● Seitenauszug:
============
Schliesslich eskaliert die Situation. Der Südafrikaner steht schlussendlich in unserem Fahrzeug mit einem Riesenladegerät Bauart anno dazumal und will unsere Batterien laden. Er hindert uns an unserer Arbeit und wird ganz wirr. Wir dürfen keinen Mucks mehr sagen sonst braust er auf. „Ich sei auch so ein Vorgesetzter gewesen, der von allem keine Ahnung gehabt habe und mit seinem Personal nach Belieben umgesprungen sei…“ und noch viele weitere Schimpfworte muss ich über mich ergehen lassen. Daran, dass wir keinen Strom haben ist die Stadtverwaltung schuld (und nicht seine stümperhafte, marode Installation) etc.

Wir kommen zur Erkenntnis, dass wir so nie zu einem gescheiten Ziel kommen und fliehen am nächsten Tag förmlich von diesem schrecklichen Ort. Die nahegelegene Backpackers Lodge „Backpacker Connection“ nimmt uns gerne auf. Hier können wir im Auto wohnen, der Landstrom funktioniert 24 Stunden am Tag und die Toiletten und duschen sind sauber und das Duschwasser ist heiss. Hier kommen wir zur Ruhe, leben zwar immer noch improvisiert, können aber endlich an die Lösung unseres Problems denken. Da ohnehin Wochenende ist, packen wir unser Gepäck aus und verschönern das Innere unseres Fahrzeugs mit einigen mitgebrachten Bildern.
============
● Datenauszug:
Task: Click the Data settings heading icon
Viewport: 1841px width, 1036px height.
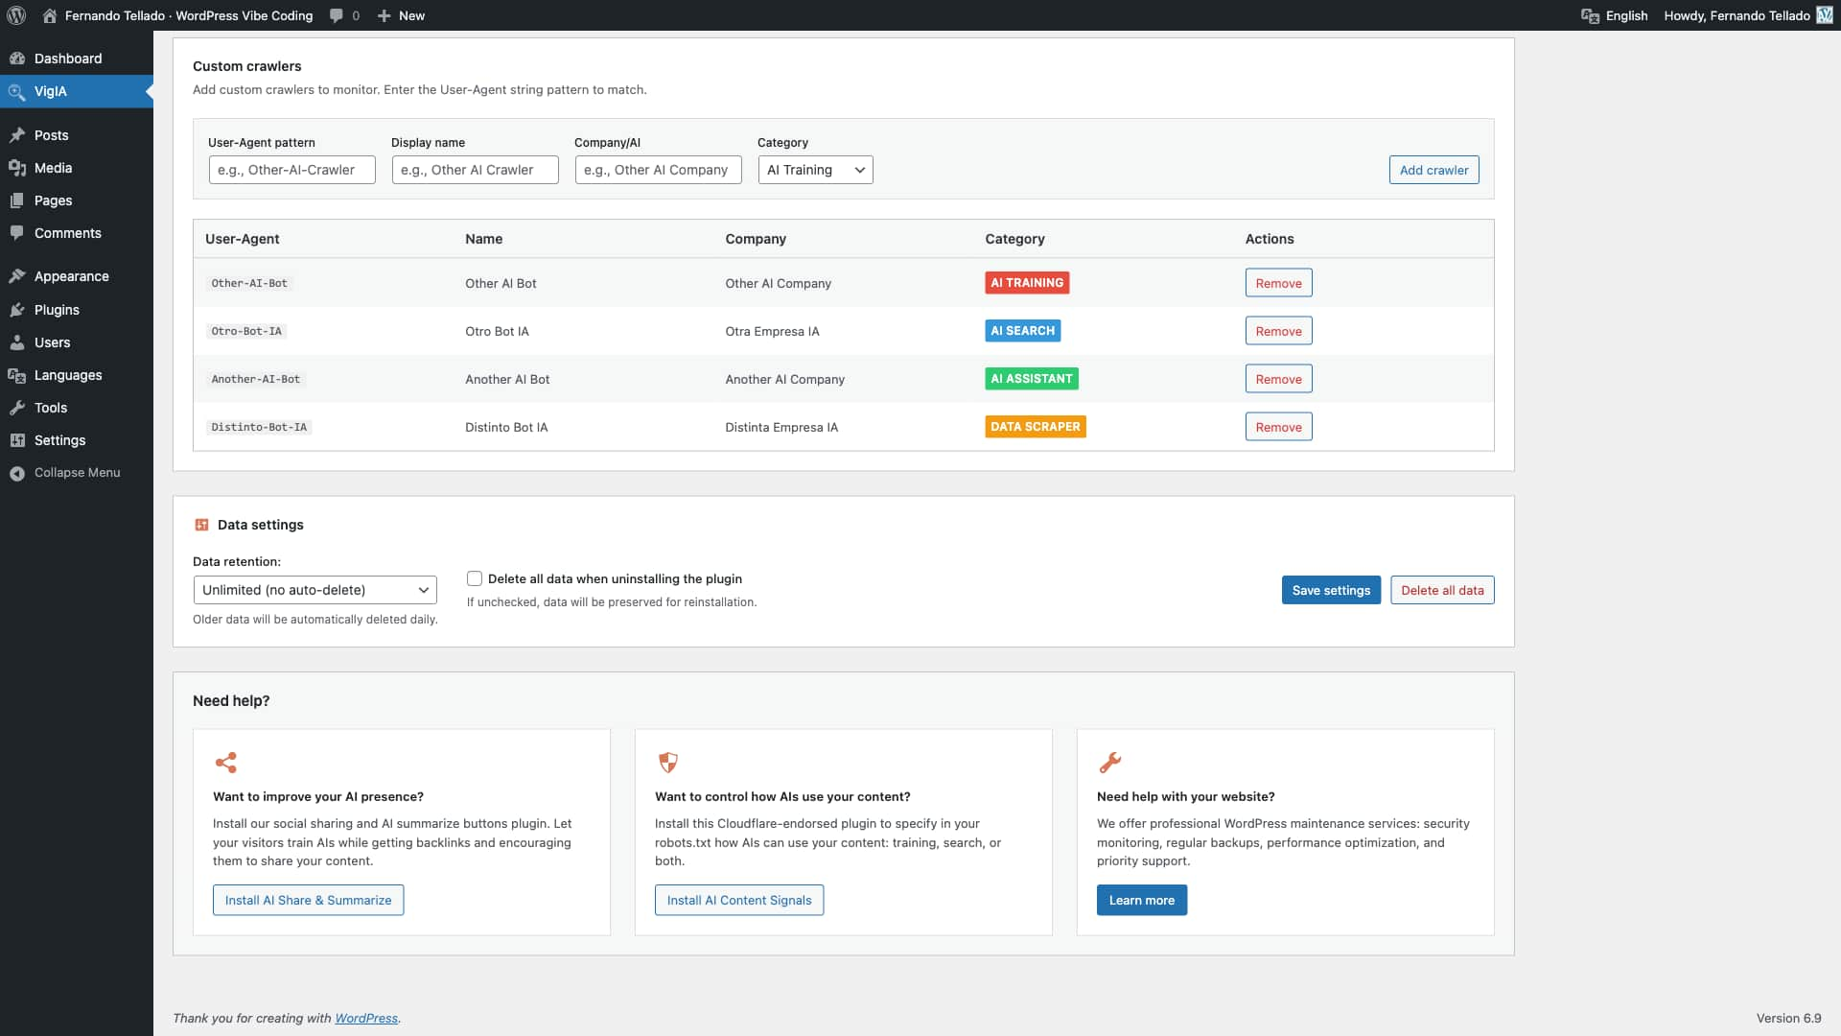Action: click(201, 525)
============
● Aufgabenstellung:
**a)** Wie heißt laut Seitenauszug die nahegelegene Backpackers Lodge, die die Verfasser nach ihrer Flucht aufnimmt?
**b)** Setzen Sie den Seitenauszug über den Wechsel in die Backpackers Lodge im Anschluss an seinen letzten Satz fort.

● Antworten je Aufgabe:
**a)** Die Lodge heißt „Backpacker Connection“.

**b)**
Befindlichkeit

Die ganze Situation nimmt uns gedanklich und nervlich sehr in Anspruch. Uns ist klar: „Wenn wir die Akkus nicht mehr laden können, dann müssen wir nach Hause verschiffen„. Selbst in Südafrika sind solche Akkus nicht zu erhalten (wir haben nachgefragt) und zudem ist eine Neuanschaffung sündhaft  teuer – vom Transport aus Europa nach Südafrika ganz zu schweigen.
Doch wir geben trotzt der Schwierigkeiten nicht auf und versuchen Schritt um Schritt das Problem zu lösen. Immerhin können wir improvisiert im Fahrzeug Leben, sind somit quasi bei uns zu Hause!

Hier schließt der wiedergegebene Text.